── TEXT SHOWN

The species’ statewide distribution was further confirmed by the Minnesota Biological Survey (Minnesota Department of Natural Resources 2016). Beginning in the late 1980s, Minnesota Biological Survey field staff reported a total of 1,465 breeding season locations from all corners of the state. By 1998, Hertzel and Janssen had documented 21 counties where nesting had been confirmed since 1970.
MNBBA participants reported a total of 4,012 Savannah Sparrow records from 45.7% (2,189/4,789) of the surveyed atlas blocks and from 62.8% (1,469/2,338) of the priority blocks. Breeding was confirmed in 166 blocks (Figures 2 and 3; Table 1). Although the species was least abundant in the far northern reaches of the state, it was reported from all 87 Minnesota counties. Breeding evidence was collected from 53 counties.
Probable and confirmed Savannah Sparrow records were especially common in the northwest corner of the state. This is the same region where the MNBBA predicted distribution map predicts the highest breeding densities to occur, as well as across a relatively narrow band in central Minnesota that stretches from Chisago and Pine Counties west to Pope, Douglas, Otter Tail, and southern Becker Counties (Figure 4). Moderately abundant throughout the western, central, and southeastern regions, Savannah Sparrow breeding densities are predicted to be lowest in northeastern and north-central Minnesota, especially the far eastern Arrowhead counties of Cook and Lake, and in the Twin Cities metropolitan region. The importance of peatlands to the species is further evidenced by the relatively high breeding densities predicted in portions of the Agassiz Lowlands Subsection.

────
── STORED DATA

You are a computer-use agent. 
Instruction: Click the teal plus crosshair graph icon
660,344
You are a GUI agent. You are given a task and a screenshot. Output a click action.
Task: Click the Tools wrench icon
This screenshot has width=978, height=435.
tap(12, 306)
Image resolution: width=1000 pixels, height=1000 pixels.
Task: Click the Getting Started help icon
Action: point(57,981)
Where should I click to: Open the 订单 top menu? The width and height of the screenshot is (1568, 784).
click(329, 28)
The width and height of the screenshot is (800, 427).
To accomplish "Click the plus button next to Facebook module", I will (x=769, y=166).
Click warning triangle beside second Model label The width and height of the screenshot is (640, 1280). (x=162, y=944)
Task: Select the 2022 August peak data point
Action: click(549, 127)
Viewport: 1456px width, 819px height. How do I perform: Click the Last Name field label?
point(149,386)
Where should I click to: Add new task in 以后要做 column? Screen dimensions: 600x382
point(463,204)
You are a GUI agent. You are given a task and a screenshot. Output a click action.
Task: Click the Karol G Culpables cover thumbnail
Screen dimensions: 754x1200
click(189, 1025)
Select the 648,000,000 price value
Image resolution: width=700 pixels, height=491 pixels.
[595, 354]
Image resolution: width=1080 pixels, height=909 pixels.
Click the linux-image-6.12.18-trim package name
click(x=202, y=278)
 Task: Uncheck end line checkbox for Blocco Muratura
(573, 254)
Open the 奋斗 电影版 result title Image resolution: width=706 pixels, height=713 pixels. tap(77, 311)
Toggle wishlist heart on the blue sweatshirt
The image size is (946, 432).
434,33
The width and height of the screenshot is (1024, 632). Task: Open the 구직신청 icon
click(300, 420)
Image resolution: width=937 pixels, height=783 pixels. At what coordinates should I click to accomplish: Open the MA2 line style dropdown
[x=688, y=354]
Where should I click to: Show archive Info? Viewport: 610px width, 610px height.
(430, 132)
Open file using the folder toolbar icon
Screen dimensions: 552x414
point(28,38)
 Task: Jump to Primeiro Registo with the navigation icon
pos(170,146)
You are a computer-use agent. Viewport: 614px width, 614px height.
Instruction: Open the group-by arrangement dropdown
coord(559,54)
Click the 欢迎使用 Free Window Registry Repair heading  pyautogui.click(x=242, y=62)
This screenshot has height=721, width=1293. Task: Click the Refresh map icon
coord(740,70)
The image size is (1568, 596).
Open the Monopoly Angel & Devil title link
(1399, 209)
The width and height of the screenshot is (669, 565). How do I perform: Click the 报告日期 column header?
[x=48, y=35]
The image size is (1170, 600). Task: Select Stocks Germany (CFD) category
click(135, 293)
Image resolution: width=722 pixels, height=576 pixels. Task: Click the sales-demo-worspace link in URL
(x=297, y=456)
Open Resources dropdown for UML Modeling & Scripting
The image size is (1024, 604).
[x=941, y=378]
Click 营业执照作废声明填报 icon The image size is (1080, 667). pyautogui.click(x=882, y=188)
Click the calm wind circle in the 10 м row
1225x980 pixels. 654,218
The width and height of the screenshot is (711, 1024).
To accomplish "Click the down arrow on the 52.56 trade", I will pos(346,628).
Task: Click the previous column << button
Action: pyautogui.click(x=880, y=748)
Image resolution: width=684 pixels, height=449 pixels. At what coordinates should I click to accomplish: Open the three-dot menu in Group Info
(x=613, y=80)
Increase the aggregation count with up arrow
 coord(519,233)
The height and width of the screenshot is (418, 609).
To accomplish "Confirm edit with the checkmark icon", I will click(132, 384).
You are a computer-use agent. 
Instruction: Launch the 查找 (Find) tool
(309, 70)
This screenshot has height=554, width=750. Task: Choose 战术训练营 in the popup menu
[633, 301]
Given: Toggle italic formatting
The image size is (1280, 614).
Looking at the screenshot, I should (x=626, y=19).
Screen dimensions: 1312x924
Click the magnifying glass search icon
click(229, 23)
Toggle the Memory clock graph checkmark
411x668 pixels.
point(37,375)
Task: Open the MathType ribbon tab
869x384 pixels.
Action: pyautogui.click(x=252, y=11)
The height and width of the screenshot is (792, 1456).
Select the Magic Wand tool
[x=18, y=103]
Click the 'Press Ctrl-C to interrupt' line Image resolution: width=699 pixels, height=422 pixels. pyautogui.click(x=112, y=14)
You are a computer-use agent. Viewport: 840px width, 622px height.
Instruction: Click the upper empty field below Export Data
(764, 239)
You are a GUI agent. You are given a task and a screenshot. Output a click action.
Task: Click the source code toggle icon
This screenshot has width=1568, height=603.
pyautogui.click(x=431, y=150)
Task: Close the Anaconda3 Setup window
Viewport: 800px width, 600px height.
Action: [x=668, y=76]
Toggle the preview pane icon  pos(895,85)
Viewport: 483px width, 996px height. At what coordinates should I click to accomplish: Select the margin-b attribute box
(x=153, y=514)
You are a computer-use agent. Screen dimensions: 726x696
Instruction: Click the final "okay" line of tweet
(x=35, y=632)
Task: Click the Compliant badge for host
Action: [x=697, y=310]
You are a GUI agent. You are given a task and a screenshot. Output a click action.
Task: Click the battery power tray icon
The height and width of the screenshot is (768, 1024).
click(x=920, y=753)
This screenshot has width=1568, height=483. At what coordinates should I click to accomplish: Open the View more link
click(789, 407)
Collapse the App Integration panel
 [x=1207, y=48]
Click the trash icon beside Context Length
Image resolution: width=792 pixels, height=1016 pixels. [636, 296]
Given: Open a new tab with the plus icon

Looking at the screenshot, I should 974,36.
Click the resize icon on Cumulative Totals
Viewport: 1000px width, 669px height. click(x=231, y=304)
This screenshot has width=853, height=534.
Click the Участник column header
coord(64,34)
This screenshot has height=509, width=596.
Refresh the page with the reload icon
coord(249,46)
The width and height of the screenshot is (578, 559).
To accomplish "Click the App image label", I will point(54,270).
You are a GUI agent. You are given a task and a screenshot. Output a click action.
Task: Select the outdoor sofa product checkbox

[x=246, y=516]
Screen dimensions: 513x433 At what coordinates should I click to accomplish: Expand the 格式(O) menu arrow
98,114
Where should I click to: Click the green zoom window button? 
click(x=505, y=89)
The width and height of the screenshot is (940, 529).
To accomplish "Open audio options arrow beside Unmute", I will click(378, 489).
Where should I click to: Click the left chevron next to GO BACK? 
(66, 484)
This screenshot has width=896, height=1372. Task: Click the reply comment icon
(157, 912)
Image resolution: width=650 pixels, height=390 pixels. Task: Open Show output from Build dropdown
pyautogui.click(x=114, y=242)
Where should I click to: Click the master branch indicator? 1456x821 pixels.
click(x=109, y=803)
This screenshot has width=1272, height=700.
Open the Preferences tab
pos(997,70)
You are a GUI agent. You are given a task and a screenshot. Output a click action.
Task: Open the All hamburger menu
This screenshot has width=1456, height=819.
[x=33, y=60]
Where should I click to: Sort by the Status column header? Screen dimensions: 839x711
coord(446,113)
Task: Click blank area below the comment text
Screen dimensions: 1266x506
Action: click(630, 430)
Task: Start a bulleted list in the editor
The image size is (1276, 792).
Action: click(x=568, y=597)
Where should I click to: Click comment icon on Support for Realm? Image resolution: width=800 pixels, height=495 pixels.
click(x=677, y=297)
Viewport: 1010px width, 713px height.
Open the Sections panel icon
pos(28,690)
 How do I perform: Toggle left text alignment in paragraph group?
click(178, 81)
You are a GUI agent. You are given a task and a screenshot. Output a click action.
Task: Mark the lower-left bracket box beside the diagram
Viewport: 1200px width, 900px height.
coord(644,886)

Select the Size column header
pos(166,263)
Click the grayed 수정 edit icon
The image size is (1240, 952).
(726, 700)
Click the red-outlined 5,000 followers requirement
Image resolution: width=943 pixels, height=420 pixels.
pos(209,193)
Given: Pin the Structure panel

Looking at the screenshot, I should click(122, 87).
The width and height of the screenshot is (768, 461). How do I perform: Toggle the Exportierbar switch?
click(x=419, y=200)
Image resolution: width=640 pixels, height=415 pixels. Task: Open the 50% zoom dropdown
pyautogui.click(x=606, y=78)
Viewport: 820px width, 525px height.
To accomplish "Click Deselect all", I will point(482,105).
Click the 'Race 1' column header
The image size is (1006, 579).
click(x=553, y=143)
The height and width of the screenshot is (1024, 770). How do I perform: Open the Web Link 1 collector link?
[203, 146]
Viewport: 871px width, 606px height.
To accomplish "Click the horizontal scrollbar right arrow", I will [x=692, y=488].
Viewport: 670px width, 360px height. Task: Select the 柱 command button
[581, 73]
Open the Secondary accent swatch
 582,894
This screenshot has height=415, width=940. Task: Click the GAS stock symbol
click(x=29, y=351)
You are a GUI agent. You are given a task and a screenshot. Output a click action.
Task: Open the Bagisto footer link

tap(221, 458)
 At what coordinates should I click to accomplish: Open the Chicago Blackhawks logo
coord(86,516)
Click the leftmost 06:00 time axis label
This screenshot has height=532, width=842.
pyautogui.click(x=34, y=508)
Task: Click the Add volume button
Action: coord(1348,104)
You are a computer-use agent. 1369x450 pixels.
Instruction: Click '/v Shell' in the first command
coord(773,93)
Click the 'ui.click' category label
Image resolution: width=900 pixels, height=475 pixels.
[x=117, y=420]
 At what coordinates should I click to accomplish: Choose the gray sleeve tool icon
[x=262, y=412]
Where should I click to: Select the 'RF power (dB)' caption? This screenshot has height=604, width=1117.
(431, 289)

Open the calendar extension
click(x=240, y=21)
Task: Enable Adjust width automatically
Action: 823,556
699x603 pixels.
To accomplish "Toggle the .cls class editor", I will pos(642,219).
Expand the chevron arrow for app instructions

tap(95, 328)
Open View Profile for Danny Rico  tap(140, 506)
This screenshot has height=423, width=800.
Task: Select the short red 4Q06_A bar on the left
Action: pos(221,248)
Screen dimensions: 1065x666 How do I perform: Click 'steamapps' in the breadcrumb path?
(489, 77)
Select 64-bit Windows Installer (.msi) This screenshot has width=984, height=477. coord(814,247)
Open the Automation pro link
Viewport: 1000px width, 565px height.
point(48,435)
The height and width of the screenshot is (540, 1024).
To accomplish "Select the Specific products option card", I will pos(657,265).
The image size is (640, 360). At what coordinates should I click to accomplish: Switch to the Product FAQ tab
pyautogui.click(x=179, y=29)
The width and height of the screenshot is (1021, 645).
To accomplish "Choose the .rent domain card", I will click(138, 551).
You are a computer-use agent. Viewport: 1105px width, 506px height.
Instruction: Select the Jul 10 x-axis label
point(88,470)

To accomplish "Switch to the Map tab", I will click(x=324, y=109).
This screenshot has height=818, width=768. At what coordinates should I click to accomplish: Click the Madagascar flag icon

────

» ABOUT THIS EXERCISE
Write out the sparrow passage starting with "Probable and confirmed" and going on through "Agassiz Lowlands Subsection.", putting "wetlands" in place of "peatlands". Rely on the sparrow passage alone.

» EXERCISE RESULT
Probable and confirmed Savannah Sparrow records were especially common in the northwest corner of the state. This is the same region where the MNBBA predicted distribution map predicts the highest breeding densities to occur, as well as across a relatively narrow band in central Minnesota that stretches from Chisago and Pine Counties west to Pope, Douglas, Otter Tail, and southern Becker Counties (Figure 4). Moderately abundant throughout the western, central, and southeastern regions, Savannah Sparrow breeding densities are predicted to be lowest in northeastern and north-central Minnesota, especially the far eastern Arrowhead counties of Cook and Lake, and in the Twin Cities metropolitan region. The importance of wetlands to the species is further evidenced by the relatively high breeding densities predicted in portions of the Agassiz Lowlands Subsection.